ZIEL DER ÜBUNG. Schreiben Sie die Fortsetzung des Textauszugs über das Dehnen nach dem Radfahren, beginnend nach seinem letzten Satz.

AUSGEWÄHLTER TEXTAUSZUG.
Kommst du auch oft völlig "gerädert" von einer Radtour zurück? Nacken, Arme, Schultern, Beine: Alles schmerzt, spätestens am Folgetag? Statt nach der Fahrt direkt zum Kühlschrank oder unter die Dusche zu stürmen, gewöhn dir einfach an, dich zuvor mit etwas Stretching um deine verkürzten Bänder und Muskeln zu kümmern. Du wirst schnell merken, wie gut das tut. So kannst du am nächsten Tag wieder frisch loslegen. Voraussetzung ist allerdings ein regelmäßiges Dehnprogramm. Auch mit einem Aufwand von nur fünf Minuten ist schon viel an verbesserter Beweglichkeit gewonnen.
Wie sinnvoll ist das Dehnen wirklich?
Der Nutzen des Dehnens ist aus sportwissenschaftlicher Sicht nicht eindeutig erwiesen und sicher individuell anpassbar. Auch der richtige Zeitpunkt ist umstritten. Oft wird aber empfohlen, sich nach der Belastung zu dehnen, wenn Bänder und Sehnen noch warm sind.
Wissenschaft hin oder her, es ist sicher etwas dran am Dehnen, wenn so viele Sportler*innen aus dem Hobby- wie auch Profibereich darauf schwören. Probier es doch einfach aus und finde heraus, ob du dich danach besser fühlst, denn in den meisten Fällen ist das so. Wir würden uns der Empfehlung vieler Fachleute anschließen, deine Muskeln zuvor aufzuwärmen. Und welcher Zeitpunkt könnte da besser sein als im Anschluss an eine Runde auf dem Rad? Laufen oder sonstige Bewegung zählen natürlich auch. Wichtig ist, dass dein Kreislauf zuvor beansprucht wurde. Vor allem solltest du langsam beginnen und nicht übertreiben. Ein leichtes Ziehen ist in Ordnung, aber es sollte nicht schmerzhaft werden.
Du wirst nach einer längeren Radtour bestimmt schon festgestellt haben, dass besonders der Nacken schmerzt und dir die Beine wehtun. Unsere Übungen kümmern sich genau um diese Bereiche. Es gibt statische und dynamische Übungen und diese sollten zwischen 30 bis 45 Sekunden gehalten werden. Wenn es dir anfangs zu anstrengend ist, darf es auch kürzer sein, länger ist gar nicht nötig.
Regelmäßigkeit ist wichtig, deshalb schlag doch zwei Fliegen mit einer Klappe und nutze Alltagssituationen, wie zum Beispiel beim Kochen …
Am wichtigsten für einen positiven Effekt auf die Muskulatur ist es, eine Routine zu entwickeln. Idealerweise dehnst du täglich. Wenn du deine Übungen in den Alltag integrierst, hast du nicht einmal Zeit verloren. Vorausgesetzt du hast dich vorher aufgewärmt, kannst du das kleine Programm auch bewältigen, während du telefonierst, auf etwas wartest oder fernsiehst. Ideal ist es nach der Pendelfahrt oder Ausfahrt mit dem Rad.

[Teil einer Datendatei]
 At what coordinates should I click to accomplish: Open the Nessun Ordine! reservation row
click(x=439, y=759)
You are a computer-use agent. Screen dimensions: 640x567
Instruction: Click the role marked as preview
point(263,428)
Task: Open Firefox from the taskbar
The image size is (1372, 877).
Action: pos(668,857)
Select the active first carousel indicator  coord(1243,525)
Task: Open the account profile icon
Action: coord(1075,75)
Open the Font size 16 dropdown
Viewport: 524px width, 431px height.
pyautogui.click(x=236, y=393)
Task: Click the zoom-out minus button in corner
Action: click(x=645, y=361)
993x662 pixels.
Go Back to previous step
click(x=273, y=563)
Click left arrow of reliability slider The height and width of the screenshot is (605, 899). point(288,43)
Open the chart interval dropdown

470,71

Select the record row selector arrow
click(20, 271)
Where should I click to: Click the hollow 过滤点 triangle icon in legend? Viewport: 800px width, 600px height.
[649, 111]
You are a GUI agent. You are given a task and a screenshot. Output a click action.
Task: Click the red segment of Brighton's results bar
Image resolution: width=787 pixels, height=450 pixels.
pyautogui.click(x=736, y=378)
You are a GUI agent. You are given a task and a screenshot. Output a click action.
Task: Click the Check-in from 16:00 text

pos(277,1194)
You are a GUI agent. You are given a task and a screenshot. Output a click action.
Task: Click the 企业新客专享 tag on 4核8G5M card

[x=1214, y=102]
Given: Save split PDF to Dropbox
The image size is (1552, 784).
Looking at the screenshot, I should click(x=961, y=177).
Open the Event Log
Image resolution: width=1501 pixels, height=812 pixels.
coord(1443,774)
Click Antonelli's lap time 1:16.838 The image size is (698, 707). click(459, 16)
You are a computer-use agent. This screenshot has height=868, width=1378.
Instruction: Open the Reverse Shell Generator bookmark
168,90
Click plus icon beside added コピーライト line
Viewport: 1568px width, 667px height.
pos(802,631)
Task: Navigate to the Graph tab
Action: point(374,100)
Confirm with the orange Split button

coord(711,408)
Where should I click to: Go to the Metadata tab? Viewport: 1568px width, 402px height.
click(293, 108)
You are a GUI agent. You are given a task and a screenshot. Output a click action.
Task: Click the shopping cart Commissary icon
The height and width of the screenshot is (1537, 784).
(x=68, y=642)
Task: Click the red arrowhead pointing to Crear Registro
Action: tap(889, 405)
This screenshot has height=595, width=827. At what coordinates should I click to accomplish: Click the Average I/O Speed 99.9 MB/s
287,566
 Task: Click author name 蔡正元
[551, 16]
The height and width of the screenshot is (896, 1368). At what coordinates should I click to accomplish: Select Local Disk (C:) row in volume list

ANTWORT.
Dehnübungen für Nacken und Schultern
In der ersten Übung widmen wir uns dem Nacken- und Schulterbereich, der oft stark verspannt ist. Das kommt nicht nur vom Radfahren, sondern auch von der Büroarbeit. Die Ausgangposition ist ein gerader und entspannter Stand. Lass die Schultern nach unten fallen. Drehe jetzt den Kopf nach rechts und winkle den rechten Arm an (in etwa wie ein Läufer bei der Sprintbewegung). Mit der linken Hand greifst du über den Kopf, um diesen leicht nach hinten zu ziehen. Die Dehnung sollte nun im Nacken- und Schulterbereich spürbar sein. Der Effekt wird noch verstärkt, wenn du den rechten Arm nach unten ziehst, aber, wie ober bereits erläutert, genügt ein leichtes Ziehen und das halten der Position für 30 bis 45 Sekunden. Nun löst du die Dehnung in umgekehrter Reihenfolge und führst sie auf der anderen Körperseite aus.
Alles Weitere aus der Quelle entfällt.